Copy the listing below word for word, from its first line up to and including the line with "tap(844, 533)".

Records of locating words and elements:

⁂

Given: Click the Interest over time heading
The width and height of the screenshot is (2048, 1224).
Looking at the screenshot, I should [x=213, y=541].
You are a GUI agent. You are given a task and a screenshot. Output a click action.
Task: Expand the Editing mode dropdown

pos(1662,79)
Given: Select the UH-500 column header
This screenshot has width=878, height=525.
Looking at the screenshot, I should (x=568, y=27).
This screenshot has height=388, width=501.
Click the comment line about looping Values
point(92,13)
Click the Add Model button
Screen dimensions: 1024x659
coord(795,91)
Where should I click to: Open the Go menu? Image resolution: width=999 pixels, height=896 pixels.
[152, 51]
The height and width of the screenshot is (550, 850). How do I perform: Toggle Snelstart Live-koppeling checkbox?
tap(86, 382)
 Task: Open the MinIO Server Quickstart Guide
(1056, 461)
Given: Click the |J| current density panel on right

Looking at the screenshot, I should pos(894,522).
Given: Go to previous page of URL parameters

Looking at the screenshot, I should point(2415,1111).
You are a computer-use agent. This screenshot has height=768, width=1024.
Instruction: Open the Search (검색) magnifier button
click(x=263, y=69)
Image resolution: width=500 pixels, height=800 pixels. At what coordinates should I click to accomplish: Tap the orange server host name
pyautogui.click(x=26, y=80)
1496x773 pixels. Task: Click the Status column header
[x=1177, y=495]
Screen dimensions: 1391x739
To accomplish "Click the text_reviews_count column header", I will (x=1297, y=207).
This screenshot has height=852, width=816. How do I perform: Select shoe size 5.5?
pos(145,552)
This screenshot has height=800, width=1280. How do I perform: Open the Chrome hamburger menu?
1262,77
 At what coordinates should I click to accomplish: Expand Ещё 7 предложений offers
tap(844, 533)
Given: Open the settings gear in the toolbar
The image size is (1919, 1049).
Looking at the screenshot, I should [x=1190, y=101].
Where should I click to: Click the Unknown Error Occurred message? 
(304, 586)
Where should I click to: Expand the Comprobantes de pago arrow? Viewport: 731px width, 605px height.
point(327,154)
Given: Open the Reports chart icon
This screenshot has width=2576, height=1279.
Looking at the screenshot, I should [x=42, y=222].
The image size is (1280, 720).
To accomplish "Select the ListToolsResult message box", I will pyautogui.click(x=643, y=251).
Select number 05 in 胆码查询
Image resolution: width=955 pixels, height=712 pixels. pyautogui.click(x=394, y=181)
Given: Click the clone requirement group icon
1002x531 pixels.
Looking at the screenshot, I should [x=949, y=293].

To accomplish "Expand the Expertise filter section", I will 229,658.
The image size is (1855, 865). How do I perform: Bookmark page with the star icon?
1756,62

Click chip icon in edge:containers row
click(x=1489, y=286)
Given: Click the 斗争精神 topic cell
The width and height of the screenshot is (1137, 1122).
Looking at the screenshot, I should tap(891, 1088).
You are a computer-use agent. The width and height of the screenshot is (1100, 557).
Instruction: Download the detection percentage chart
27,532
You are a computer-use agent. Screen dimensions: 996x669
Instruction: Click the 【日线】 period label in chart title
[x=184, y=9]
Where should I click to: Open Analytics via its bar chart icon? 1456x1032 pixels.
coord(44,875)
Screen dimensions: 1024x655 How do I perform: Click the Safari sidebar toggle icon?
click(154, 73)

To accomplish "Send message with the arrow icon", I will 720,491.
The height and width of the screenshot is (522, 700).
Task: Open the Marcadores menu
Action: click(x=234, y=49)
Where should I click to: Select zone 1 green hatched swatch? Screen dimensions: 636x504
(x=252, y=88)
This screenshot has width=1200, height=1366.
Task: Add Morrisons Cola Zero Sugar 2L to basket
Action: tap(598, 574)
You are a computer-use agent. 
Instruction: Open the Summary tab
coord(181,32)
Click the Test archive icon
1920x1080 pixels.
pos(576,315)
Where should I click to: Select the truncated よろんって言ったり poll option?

⁂

**ANSWER TO THE TASK:**
Given: Click the Interest over time heading
The width and height of the screenshot is (2048, 1224).
Looking at the screenshot, I should [x=213, y=541].
You are a GUI agent. You are given a task and a screenshot. Output a click action.
Task: Expand the Editing mode dropdown

pos(1662,79)
Given: Select the UH-500 column header
This screenshot has width=878, height=525.
Looking at the screenshot, I should (x=568, y=27).
This screenshot has height=388, width=501.
Click the comment line about looping Values
point(92,13)
Click the Add Model button
Screen dimensions: 1024x659
coord(795,91)
Where should I click to: Open the Go menu? Image resolution: width=999 pixels, height=896 pixels.
[152, 51]
The height and width of the screenshot is (550, 850). How do I perform: Toggle Snelstart Live-koppeling checkbox?
tap(86, 382)
 Task: Open the MinIO Server Quickstart Guide
(1056, 461)
Given: Click the |J| current density panel on right

Looking at the screenshot, I should pos(894,522).
Given: Go to previous page of URL parameters

Looking at the screenshot, I should point(2415,1111).
You are a computer-use agent. This screenshot has height=768, width=1024.
Instruction: Open the Search (검색) magnifier button
click(x=263, y=69)
Image resolution: width=500 pixels, height=800 pixels. At what coordinates should I click to accomplish: Tap the orange server host name
pyautogui.click(x=26, y=80)
1496x773 pixels. Task: Click the Status column header
[x=1177, y=495]
Screen dimensions: 1391x739
To accomplish "Click the text_reviews_count column header", I will (x=1297, y=207).
This screenshot has height=852, width=816. How do I perform: Select shoe size 5.5?
pos(145,552)
This screenshot has height=800, width=1280. How do I perform: Open the Chrome hamburger menu?
1262,77
 At what coordinates should I click to accomplish: Expand Ещё 7 предложений offers
tap(844, 533)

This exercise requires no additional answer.